Nos hemos convertido en una población alérgica, cada quien con su patógeno favorito contra el que nos vacunamos —incluyendo las vacunas— y que queremos erradicar. Infunden un horror sagrado, buscamos desterrarlos. Entonces, se anuncia solemnemente que ya no tienen lugar en el mundo, la sociedad. Y cuando creemos detectarlos, ponemos en acción un sistema de alarmas que puede o no terminar en sanciones de todo tipo.
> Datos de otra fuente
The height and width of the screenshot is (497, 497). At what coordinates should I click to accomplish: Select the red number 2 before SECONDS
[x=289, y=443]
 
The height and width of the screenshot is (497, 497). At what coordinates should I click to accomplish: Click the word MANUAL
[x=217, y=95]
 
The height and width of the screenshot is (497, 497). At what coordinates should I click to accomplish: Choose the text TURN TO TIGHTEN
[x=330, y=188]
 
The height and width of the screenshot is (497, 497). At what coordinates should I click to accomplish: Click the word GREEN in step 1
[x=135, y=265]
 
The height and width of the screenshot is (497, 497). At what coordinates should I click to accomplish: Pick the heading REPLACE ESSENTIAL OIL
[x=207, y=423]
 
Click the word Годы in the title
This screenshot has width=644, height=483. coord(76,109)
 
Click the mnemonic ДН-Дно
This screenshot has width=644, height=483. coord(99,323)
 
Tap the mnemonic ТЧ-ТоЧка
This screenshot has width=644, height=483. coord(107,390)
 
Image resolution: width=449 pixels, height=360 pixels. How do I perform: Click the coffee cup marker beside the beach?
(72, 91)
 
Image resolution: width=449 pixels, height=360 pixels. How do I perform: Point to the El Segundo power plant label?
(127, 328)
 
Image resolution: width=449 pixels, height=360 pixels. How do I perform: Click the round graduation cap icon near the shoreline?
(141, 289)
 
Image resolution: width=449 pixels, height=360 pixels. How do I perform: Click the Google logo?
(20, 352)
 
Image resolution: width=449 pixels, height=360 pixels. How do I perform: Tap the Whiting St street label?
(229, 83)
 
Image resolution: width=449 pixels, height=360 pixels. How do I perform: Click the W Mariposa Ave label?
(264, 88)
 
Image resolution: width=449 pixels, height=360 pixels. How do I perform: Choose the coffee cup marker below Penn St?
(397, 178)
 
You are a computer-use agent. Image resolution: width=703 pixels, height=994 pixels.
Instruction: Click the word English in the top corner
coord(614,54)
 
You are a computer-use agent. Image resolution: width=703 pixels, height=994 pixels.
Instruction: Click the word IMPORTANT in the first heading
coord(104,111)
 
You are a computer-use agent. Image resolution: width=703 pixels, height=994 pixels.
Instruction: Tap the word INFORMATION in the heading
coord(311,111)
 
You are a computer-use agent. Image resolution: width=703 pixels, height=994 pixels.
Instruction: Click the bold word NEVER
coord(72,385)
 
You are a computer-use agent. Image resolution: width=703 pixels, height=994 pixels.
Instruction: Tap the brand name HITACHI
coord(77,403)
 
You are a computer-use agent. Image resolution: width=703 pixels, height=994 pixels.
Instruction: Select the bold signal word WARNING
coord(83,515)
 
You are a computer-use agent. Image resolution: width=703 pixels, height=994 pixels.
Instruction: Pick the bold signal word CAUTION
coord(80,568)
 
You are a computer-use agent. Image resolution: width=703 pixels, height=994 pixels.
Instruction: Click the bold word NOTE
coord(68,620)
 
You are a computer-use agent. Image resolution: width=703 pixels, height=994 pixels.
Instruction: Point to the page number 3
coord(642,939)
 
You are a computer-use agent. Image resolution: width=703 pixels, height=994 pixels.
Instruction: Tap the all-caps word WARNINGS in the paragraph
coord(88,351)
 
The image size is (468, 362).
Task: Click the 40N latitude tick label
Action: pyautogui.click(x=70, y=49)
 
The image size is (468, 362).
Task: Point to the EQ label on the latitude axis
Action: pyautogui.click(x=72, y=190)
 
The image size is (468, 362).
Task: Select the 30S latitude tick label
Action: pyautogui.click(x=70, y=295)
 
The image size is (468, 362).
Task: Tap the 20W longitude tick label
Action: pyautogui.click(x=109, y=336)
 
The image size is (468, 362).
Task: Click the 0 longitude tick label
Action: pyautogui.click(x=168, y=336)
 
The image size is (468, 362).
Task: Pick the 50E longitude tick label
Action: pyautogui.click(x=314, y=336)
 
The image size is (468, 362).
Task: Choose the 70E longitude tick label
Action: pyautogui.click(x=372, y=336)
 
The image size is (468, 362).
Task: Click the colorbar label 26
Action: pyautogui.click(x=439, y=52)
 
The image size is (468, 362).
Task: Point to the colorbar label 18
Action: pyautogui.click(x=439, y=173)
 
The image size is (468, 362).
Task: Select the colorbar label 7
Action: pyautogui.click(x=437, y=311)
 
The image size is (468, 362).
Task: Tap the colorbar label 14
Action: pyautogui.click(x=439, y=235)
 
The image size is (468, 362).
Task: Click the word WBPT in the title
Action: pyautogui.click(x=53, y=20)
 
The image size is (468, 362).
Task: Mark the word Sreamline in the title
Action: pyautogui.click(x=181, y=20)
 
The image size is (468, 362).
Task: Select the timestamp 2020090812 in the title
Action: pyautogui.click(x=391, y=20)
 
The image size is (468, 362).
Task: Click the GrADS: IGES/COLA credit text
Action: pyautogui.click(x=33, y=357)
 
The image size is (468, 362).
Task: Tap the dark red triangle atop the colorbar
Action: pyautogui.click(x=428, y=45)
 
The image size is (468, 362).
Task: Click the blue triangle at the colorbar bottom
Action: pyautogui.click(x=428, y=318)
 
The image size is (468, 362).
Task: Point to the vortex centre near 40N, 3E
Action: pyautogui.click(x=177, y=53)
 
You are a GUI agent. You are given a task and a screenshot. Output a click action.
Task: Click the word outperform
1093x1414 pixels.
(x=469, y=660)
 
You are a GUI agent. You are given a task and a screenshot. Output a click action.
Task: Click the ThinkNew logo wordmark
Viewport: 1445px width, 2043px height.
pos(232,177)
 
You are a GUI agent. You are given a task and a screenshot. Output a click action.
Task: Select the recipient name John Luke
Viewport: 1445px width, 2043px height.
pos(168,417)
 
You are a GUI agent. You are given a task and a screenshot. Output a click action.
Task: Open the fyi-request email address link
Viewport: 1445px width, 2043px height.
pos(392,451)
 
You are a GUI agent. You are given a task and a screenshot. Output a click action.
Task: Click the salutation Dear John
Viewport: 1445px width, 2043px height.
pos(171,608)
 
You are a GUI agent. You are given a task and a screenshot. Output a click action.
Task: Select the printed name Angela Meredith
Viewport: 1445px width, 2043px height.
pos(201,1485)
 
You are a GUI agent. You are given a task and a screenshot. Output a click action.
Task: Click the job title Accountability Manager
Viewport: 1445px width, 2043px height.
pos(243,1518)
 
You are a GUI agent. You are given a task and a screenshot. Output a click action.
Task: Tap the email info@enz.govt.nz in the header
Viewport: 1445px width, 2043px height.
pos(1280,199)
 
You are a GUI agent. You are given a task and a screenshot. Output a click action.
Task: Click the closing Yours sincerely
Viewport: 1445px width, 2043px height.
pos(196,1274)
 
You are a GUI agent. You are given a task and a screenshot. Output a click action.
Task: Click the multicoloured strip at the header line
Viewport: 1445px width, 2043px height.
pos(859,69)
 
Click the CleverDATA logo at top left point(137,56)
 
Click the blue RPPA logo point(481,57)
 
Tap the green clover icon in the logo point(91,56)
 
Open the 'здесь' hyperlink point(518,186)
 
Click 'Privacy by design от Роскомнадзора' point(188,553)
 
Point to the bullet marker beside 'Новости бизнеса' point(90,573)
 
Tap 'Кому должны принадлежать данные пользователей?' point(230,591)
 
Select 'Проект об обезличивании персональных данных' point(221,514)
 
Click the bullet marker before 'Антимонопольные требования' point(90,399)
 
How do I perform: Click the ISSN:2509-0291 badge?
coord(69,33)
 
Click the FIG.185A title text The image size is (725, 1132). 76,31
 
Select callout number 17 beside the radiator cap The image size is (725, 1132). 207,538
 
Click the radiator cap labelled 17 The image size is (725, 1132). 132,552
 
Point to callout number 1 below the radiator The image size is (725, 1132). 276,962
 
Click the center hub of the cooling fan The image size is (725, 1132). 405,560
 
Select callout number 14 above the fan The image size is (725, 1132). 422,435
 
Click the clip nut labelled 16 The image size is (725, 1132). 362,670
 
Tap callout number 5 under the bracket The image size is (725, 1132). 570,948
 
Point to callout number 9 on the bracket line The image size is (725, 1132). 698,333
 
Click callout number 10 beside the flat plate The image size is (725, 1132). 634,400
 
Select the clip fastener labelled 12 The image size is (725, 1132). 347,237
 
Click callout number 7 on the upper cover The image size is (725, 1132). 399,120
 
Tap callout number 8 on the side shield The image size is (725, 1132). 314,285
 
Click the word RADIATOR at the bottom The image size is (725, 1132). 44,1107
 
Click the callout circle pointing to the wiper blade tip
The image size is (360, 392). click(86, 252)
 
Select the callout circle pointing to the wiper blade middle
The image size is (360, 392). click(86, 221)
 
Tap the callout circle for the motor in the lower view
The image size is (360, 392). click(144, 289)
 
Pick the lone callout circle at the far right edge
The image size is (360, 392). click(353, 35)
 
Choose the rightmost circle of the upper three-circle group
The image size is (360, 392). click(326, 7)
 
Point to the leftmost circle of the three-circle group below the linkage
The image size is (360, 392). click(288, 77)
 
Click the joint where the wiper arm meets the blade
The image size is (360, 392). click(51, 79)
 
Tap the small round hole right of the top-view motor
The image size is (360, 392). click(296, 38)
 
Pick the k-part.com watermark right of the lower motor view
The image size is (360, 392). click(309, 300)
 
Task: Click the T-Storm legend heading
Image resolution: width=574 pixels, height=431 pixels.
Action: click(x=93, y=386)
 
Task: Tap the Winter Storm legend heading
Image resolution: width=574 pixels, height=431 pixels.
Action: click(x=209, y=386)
Un escenario en el que, antes que luchar contra, se expone, se acusa.

Como quiera que los objetos de nuestra tolerancia 0 tienen que ver con las diferentes formas de convivencia, habría que recordar que esta no es el default evidente de las relaciones entre géneros, generaciones, pares, razas, naciones, sino fruto de un esfuerzo, de ajustes y desajustes; es un proceso lleno de obstáculos, sentimientos encontrados, impulsos atávicos y pesadas mochilas culturales.

Tolerancia 0 es intolerancia, renuncia al ensayo y error, derrota de la voluntad de canalizar y socializar, fracaso de la negociación y, paradójicamente, victoria de la impunidad. Sí, en medio de holocaustos y sacrificios propiciatorios, y de rituales ruidosos, se instaura una gran ineficiencia, en la que todos están obsesionados con los síntomas de la peste y condenados a perpetuar sus causas.